I got a bunch of different breeds. The girls will love EE's cuz they lay blue or green or pink eggs! Go on a chicken breed site and look thru them, or get a book and you and the girls can pick out some they appeal to you.


----------



## 7chicks (Jun 29, 2012)

I did a lot of on-line researching on breeds I could get locally. BackYardChickens was my main go to source for quick easy info. Easy breeds that are really friendly to name a few: Rhode Island Reds, Barred Rock (Tillie follows me EVERYwhere!), Australorp (really gorgeous jet black with green/purple irridescent coloring) and very mild mannered, Easter Eggers, Ameraucana's, Buff Orphingtons, and Isa Browns.


----------



## haley4217 (Dec 30, 2012)

I applaud you for doing your research before buying. I believe that you should take into consideration your climate and if you live in an area of cold temperature find a breed that deals with cold well. Likewise if you are in a location subject to hot weather than select a breed that can tolerate heat. I've found that dealing with the cold is easier than dealing with the heat. Take time to research and make your own determination about pros and cons of heating the coop such as with a heat lamp. I don't!

As to breeds I added some Dominique hens to my flock early 2012. I think you would be pleased with how this breed would fit in with your desire to have your kids involved. I find my girls to be very docile and with no signs of being flighty. They interact with me, or should I say the feed bucket, as they run out and follow me around. They are tolerant of cold, about 5 pounds when grown and have been prolific producers of medium brown eggs.


----------



## rwilly (Nov 11, 2012)

I just go to the aution house and buy what looks good. There are plenty of chickens on Craigslist too.
I don't know what the indicators are for judging the age of a bird, maybe the size of the comb? There a few breeds which are good egg layers, Rhode Island Reds, Sex-links, I am new to chickens too, so take my advice lightly.


----------



## Mamachickof14 (Aug 28, 2012)

I live in New York and it gets pretty cold here in the winter. I have 14 Rhode Island Reds and love them to pieces! We get real nice large brown eggs, they are very friendly and seem to be OK with the weather. If I had known I could, I would have gotten a variey of hens but I thought they had to be all the same??? I'm just one summer and my first winter into this...still lots to learn!! Jen


----------



## BuckeyeChickens (Jul 11, 2012)

Welcome & Greetings from Ohio....the Buckeye state!!! 
I'm talking the "Buckeye Chicken" NOT the worthless nut!!!

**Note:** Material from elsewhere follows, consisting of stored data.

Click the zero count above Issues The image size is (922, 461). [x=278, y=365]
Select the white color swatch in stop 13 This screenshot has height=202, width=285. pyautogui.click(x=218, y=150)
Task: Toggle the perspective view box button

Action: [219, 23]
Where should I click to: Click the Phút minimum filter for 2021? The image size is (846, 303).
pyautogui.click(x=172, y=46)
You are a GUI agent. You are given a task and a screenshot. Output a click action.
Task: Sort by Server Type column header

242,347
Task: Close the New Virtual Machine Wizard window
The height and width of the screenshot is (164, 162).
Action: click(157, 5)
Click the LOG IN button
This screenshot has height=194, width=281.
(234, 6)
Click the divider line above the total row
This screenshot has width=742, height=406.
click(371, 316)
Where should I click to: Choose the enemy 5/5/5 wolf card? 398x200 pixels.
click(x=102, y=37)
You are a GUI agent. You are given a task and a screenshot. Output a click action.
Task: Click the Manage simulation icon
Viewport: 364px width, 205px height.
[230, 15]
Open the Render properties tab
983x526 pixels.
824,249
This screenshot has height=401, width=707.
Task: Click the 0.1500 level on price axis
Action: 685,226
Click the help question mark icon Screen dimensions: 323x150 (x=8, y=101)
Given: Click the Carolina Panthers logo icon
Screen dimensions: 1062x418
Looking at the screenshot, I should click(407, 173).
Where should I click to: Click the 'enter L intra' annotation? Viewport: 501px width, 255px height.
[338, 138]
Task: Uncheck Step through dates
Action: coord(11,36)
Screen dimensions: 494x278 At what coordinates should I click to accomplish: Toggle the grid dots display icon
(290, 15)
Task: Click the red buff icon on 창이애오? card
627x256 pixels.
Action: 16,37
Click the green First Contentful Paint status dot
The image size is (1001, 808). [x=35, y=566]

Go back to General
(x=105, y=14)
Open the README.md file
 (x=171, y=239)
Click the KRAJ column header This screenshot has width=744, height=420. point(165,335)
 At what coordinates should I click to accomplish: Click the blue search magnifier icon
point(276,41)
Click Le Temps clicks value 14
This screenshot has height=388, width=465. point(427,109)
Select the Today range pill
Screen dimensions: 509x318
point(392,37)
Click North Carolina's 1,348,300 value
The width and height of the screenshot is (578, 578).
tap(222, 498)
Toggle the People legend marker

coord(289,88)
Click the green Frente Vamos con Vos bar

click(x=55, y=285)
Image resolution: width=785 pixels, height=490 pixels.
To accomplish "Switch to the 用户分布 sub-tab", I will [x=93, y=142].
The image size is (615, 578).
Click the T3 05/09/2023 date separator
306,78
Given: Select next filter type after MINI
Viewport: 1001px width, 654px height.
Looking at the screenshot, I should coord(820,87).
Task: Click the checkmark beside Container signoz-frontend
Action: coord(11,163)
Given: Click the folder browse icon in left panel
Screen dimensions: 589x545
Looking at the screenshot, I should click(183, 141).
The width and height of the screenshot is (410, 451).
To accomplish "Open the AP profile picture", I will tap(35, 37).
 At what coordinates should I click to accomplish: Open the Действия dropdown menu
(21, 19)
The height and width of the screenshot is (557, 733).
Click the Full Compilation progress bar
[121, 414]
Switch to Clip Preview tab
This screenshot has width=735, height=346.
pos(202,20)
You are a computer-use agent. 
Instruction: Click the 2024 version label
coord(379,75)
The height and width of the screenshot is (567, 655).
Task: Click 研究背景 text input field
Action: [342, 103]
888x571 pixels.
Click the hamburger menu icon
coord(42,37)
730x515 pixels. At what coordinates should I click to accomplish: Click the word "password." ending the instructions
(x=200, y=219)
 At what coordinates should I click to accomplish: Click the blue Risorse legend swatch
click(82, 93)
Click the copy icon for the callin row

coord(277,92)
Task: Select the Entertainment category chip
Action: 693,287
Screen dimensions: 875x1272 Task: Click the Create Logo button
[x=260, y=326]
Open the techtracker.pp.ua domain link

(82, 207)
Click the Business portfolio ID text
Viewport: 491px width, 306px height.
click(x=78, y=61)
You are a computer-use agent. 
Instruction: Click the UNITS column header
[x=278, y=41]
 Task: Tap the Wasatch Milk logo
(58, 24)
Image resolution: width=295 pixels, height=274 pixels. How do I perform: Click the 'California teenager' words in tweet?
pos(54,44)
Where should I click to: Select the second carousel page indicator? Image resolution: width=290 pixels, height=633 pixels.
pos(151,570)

Join or check out some Facebook groups or breed specific websites.....Buckeyes are an excellent breed because they are RARE and the ONLY breed to be created by a woman (great history lesson)! When it comes to COLD, the Buckeye is has a Pea Comb that won't freeze or get frostbite in the winter....like many Single Comb breeds. I've personally helped a lot of 4H kids get started here in SW Ohio and they are very easy for children to handle for a Large Fowl breed as well. Good luck with your research!


----------



## karaebaker (Dec 30, 2012)

We live in Mid-west Arkansas but I was born in Oxford, OH, my parents were both born and raised there and I still have a lot of family there who I visit on a regular basis so I am very found of Ohio. Thanks for all the help. We are about to start construction on a coop...we have a 6 1/2 acre lot and are planning on raising chickens not only for eggs but also to eat. I'm doing my research and still learning but very excited ab it all


----------